# Leaking Tailgate Window



## NEPathfinder (Jan 15, 2006)

In my 05, the tailgate window periodically drips on the inside. After arguing with the dealer (they say that the gasket was dirty--what????) they agreed that the gasket needed to be replaced. It's on national backorder (which means I'm not the only one with this problem!)...

I've had several cars with rear windows that open independently of the hatch--never had them leak, and I certainly don't clean the gasket every day!

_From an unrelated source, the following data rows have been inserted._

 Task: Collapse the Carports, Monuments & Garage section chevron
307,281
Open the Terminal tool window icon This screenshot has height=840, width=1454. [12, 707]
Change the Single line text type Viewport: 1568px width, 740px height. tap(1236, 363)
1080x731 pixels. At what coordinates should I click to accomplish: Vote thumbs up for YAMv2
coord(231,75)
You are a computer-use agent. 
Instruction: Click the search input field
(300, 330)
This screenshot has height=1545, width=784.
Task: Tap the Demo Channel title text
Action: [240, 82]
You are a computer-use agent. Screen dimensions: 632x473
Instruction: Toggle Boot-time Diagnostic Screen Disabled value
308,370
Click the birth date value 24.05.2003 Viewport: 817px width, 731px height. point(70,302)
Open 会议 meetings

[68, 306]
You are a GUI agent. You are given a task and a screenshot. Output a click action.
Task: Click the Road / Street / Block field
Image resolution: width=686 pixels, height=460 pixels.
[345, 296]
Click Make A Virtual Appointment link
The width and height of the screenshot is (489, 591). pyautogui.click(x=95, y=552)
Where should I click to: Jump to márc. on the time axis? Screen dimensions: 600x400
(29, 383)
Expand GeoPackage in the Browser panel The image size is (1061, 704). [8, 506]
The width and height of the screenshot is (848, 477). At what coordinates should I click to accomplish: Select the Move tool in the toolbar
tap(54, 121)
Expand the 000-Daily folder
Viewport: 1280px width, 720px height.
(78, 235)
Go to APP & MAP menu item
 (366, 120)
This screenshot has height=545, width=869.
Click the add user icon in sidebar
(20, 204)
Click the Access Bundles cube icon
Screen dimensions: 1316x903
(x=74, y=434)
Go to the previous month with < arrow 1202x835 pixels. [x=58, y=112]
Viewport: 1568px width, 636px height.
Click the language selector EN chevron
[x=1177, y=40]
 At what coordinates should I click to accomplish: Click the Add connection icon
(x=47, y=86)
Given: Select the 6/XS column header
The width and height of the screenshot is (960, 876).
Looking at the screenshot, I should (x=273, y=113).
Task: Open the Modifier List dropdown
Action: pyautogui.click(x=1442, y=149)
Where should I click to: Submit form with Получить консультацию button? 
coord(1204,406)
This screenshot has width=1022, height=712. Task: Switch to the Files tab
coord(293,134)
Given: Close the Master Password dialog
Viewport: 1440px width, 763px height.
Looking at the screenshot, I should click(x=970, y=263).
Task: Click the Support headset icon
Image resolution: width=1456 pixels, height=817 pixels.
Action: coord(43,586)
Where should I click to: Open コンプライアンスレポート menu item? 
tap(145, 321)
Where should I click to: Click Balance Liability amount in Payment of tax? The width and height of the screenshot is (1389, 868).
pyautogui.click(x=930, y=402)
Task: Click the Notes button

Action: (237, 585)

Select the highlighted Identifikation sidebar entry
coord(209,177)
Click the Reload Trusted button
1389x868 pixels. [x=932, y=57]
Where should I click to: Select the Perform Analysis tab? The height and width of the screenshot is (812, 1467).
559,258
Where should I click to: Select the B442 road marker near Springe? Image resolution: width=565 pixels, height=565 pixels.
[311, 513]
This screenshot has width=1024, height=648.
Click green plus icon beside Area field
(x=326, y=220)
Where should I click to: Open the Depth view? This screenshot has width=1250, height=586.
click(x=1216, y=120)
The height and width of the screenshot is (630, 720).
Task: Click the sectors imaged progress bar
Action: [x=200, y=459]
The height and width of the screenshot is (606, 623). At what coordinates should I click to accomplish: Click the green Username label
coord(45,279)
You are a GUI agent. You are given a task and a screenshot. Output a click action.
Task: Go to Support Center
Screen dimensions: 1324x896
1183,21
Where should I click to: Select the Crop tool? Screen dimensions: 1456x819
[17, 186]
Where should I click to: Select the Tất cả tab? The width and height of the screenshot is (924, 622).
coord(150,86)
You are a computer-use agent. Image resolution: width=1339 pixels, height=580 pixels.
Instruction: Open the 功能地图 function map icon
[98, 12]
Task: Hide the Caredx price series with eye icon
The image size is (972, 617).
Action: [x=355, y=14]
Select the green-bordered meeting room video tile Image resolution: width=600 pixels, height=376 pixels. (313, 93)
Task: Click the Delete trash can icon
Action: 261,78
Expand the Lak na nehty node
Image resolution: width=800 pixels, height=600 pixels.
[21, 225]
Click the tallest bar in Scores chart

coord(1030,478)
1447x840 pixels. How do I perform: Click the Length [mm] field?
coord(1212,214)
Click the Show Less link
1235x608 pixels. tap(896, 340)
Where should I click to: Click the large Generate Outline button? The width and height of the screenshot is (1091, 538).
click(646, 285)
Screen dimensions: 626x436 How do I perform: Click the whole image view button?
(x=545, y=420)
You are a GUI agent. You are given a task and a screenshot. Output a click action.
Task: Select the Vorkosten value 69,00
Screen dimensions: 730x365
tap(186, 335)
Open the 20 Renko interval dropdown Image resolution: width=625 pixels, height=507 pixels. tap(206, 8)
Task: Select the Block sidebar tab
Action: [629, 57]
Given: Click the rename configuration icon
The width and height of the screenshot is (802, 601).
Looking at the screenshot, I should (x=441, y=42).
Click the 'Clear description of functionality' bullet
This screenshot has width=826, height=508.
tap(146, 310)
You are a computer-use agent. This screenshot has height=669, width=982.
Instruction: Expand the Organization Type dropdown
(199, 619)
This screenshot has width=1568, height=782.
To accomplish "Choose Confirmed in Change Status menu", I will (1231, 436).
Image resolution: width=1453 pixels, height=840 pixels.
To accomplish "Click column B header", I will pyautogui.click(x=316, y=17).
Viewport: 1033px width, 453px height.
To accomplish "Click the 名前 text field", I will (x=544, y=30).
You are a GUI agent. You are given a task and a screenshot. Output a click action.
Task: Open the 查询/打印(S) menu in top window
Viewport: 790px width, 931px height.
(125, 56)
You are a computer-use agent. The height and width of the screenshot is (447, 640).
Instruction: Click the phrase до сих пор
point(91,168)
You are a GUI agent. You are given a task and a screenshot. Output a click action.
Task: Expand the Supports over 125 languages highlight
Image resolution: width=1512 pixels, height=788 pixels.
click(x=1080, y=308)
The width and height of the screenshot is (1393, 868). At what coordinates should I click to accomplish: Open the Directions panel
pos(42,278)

Just wondering if any of you have experienced this...The only reason I even spotted it was there were two drip streaks that I noticed in the dark when headlights shone from behind.


----------



## superglyde (Jan 6, 2006)

I will check mine for leaks, but when I first got the truck and used the window, I was struck by the fact that it didn't seem like a very substantial or tight seal and thought "hmm, I wonder if that will leak over time?"


----------



## AKA_CJ (Jan 10, 2006)

I had the same problem when I took delivery on my 06. The dealer said that the seal looked like it wasn't as thick as some of the other ones they had on the lot. They said this could have been due to the heat of when it was installed or something like that. Not really sure, but they replaced it free of charge. NO More Leak!

CJ


----------



## jrex (Jan 20, 2005)

My rear window was leaking when I got my Pathy. I crawled back there during a hard rain and noticed that the cables for the rear window defroster were getting stuck in the weather stripping. I had not noticed it when I had ever closed the window. Opened and recloeds the window making sure not to get the cable caught and no more leaks. Now I am just careful when I use the window.


----------



## NEPathfinder (Jan 15, 2006)

Just to clarify--my drips start at the top of the window and roll all the way down. I haven't washed the inside of that window since it first started happening so they could see it, and there are about 10-12 distinct tracks starting all along the top.


----------



## jrex (Jan 20, 2005)

NEPathfinder said:


> Just to clarify--my drips start at the top of the window and roll all the way down. I haven't washed the inside of that window since it first started happening so they could see it, and there are about 10-12 distinct tracks starting all along the top.



That is exactly where my drips were. Running down from where the hinges attach to the glass.


----------